The Woman and the Ape by Peter Hoeg starts predictably enough, woman meets ape and they escape together. The woman in the case is Madelene Burden, the disatisfied Danish wife of a brilliant London zoologist. The ape, Erasmus, is of an unknown species that is highly intelligent and should make her husband's career.This is not a plot driven novel. Instead this is a complex mix of novel, parable, morality tale and essay. There aren't many "isms" that are not explored: feminism, specieism, environmentalism, classism, economic rationalism. (Although thinking about it, did he miss racism, or did I?) He toys with ideas such as: what makes us human; our relationship with animals as food, lifestock, companions, workers, research subjects and the wild other; and the cruelty of nature. I, for one, will never look at jaguars the same way.

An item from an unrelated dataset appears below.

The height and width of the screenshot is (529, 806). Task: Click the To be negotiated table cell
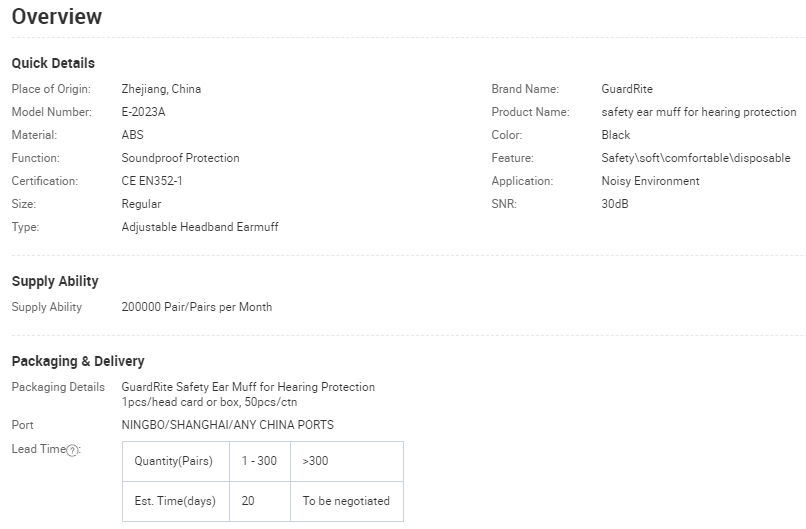[x=346, y=501]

London is viewed through an animal lens. Firstly, not just as a city but an animal factory, with millions of animals being "processed" to literally feed the metropolis. Furthermore, we think of cities as sterile places, homes to people not animals, one character states, "Our biologists calculate that this city contains more than thirty million non-human creatures, representing 10,000 distinct species...London is one of the largest habitats for non-human creatures on earth".

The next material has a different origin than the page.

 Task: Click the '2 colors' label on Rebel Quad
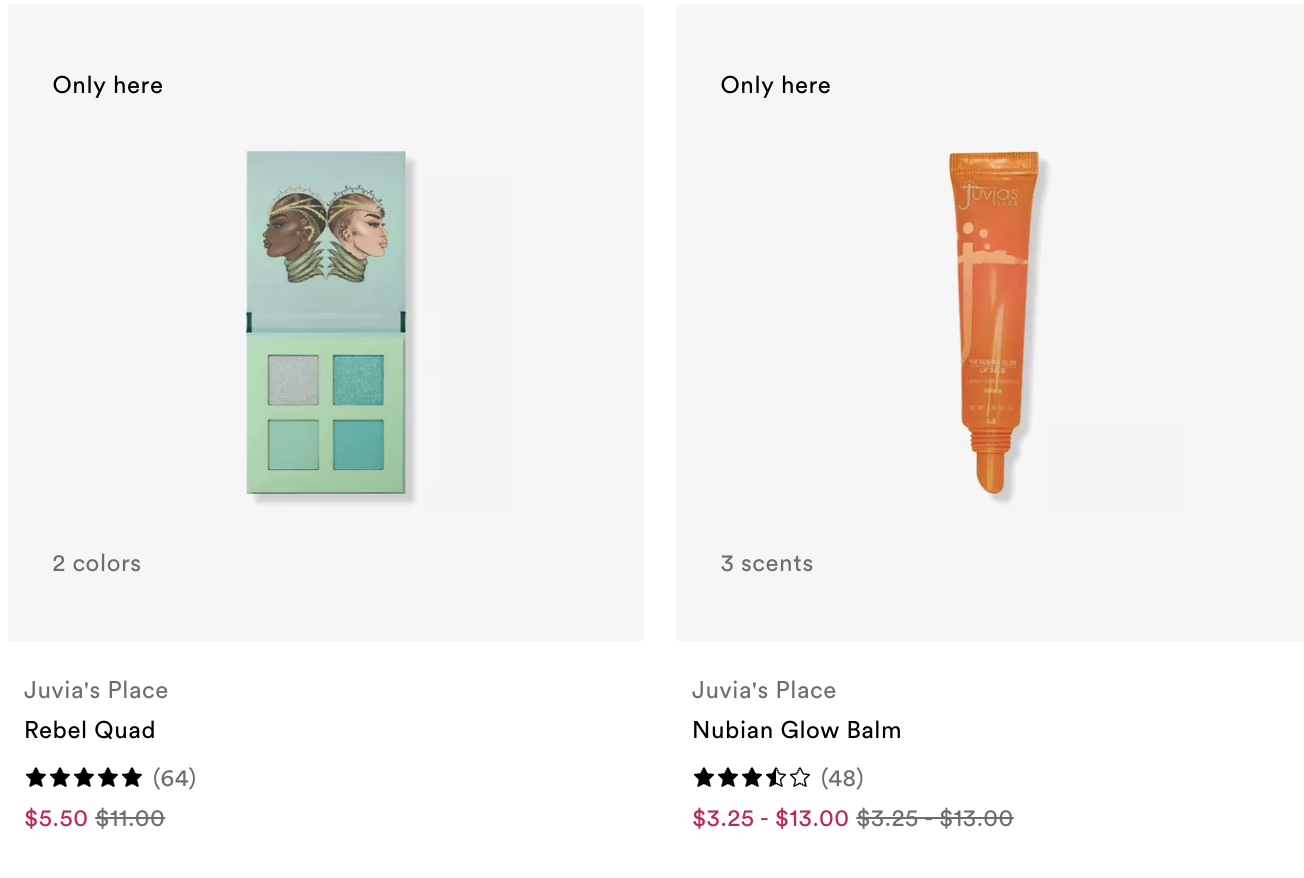[97, 563]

A central theme in this novel is being trapped, by ourselves, by circumstances, and by others. Obviously, Erasmus is trapped and slightly less obvously so is Madelene. And its counterpoint, the idea of escape, both physically and by other less tangible means. Where does an ape and his companion escape to in central London?

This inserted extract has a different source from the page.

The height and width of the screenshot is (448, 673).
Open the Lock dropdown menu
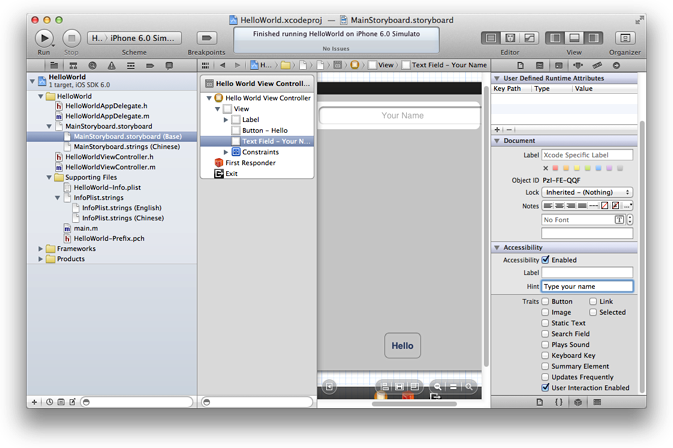pos(587,192)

I am not entirely convinced that this piece works as a novel. But Hoeg's exploration of ideas is fascinating and it has given me a lot to mull over. The characters are sketched as a type rather than living, breathing characters with the capacity to change. Not surprisingly, the ape is the noblest character in the book. In spite of this and not giving away anything, the end certainly surprised me.
Hoeg's underlying message is that we are all animals. And that's something we can't escape from.